Issue 144 November 2012
asking life to be patient
watercolour, by Amélie Frison (Switzerland)
courtesy of the artist
One thousand, every heartbeat. That is the rate at which sperm multiply in a healthy human male individual the moment puberty kicks off. It is a lot. And each sperm is potentially fertile. Ejaculation is therefore a very serious affair, and pushes one lonely egg into dangerous terrain if pregnancy is not desired. This is where contraceptives come in. Contraceptives for men – other than condoms and vasectomy – remain a tricky affair for a number of reasons. One being the sheer amount of sperm a contraceptive has to consider. Finding a solution at the level of the egg seems – naturally – less of a hassle than looking for something able to deal with millions of sperm at a time. Which is no doubt one of the reasons – though by far not the sole reason – that the popular pill came crashing into our society in the 1960s. Fifty years later, there is hope that a male contraceptive has been found. It all has to do with a protein known as Bromodomain testis-specific protein and a small inhibitor molecule known as JQ1.
Contraception – male or female – is nothing new. In fact, it has been around ever since it became clear that what men put into women was capable of making a baby. The Ancient Greeks would have been the first to put two and two together. From then on, all sorts of potions were devised to counter fertilisation. In the Ebers Papyrus, an Egyptian medical papyrus dating back to 1550 BC, women are told how to make a paste out of dates, acacia and honey, which they can then spread onto wool and use as a pessary. All sorts of herbs were also used: the contraceptive property of hemp seeds (Cannabis sativa) and rue (Ruta graveolens) were described in early medical writings in 40AD for instance. And many more followed, in many different societies.
The use of condoms, interestingly, may well have stemmed more from a way to prevent sexually transmitted diseases than to avoid pregnancy. Though some historians and archaeologists argue that loincloths were used in Ancient civilisations, it is only in the 16th century that there is an unquestionable description of condoms used to prevent the spread of syphilis. These consisted of dry linen sheaths that had been soaked in a chemical solution and were attached to the end of the penis by way of a ribbon.
None of these methods though have ever proved to be 100% birth proof. It was only with the advent of the pill in the very early 1960s that an effective and simple method seemed to have been found – though it does mean tampering with a woman’s menstrual cycle. Besides vasectomy, which can only really be performed on men who do not wish to conceive at all anymore, there has been no marketable male contraceptive. Most fairly recent trials have involved meddling with the male hormone testosterone, which work reasonably well, but have never made it to the chemist’s counter. So the Bromodomain testis-specific (BRDT) protein and JQ1 come as a refreshing prospect in the world of birth control. Indeed, the BRDT-JQ1 system does not interfere with any of the male hormone pathways. Instead, it acts at the very beginning of spermatogenesis and interferes with sperm development.
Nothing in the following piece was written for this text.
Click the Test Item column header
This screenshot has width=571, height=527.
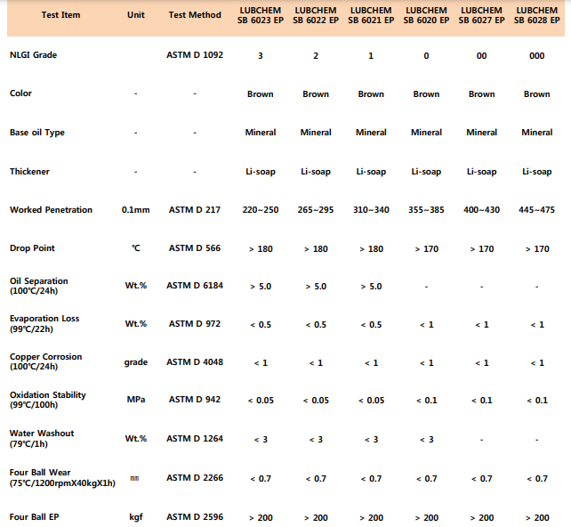(60, 15)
BRDT belongs to the large human bromodomain family. As its name suggests, its sequence presents a certain number of bromodomains. Typically, the domain is represented by a bundle of four alpha helices that forms a binding pocket which is able to recognise acetylated lysine residues such as those on the ends of histones. Acetyl-lysine recognition by BRDT is a prerequisite to the protein binding to histone H4 for instance. When this happens, the DNA/histone arrangement is remodelled, and genes involved in spermatogenesis are set off. Now if BRDT were unable to carry out its function, then sperm would not develop.
Scientists discovered that a potent thienodiazepine inhibitor known as JQ1 was able to do just this: JQ1 slips into BRDT’s acetyl-lysine binding pocket thus making it impossible for BRDT to link to H4. As a result, the genes needed for sperm cells to mature are not triggered off and spermatogenesis is impeded. When JQ1 was injected into mice, the sperm number and motility were very much reduced, and there seemed to be no effect whatsoever on the male hormone pathways. JQ1 seems to act upon BRDT only. Even better, when JQ1 therapy is withdrawn, males recover all their reproductive capacities.
Though mice and men are worlds apart, the good news is that the bromodomains of their BRDT proteins are almost identical. Consequently, scientists believe that there is a great chance that JQ1 should work as an effective contraceptive in men too. It is not the first time that scientists have announced ground-breaking news in this field. But it is the first time that they have found a contraceptive that does not involve male hormones. However, it will still take a few years to find out if there are any long-term side effects, such as developmental malformations in progeny, besides finding a way of taking the contraceptive orally rather than by injection. Contraception has been on the minds of humans for a long time, for many good reasons. An undesired pregnancy entails an awful lot – both in Western societies but also in third world countries. If scientists can develop contraceptives that are not only affordable but also acceptable in societies other than our own, it can only be a giant leap for civilisation.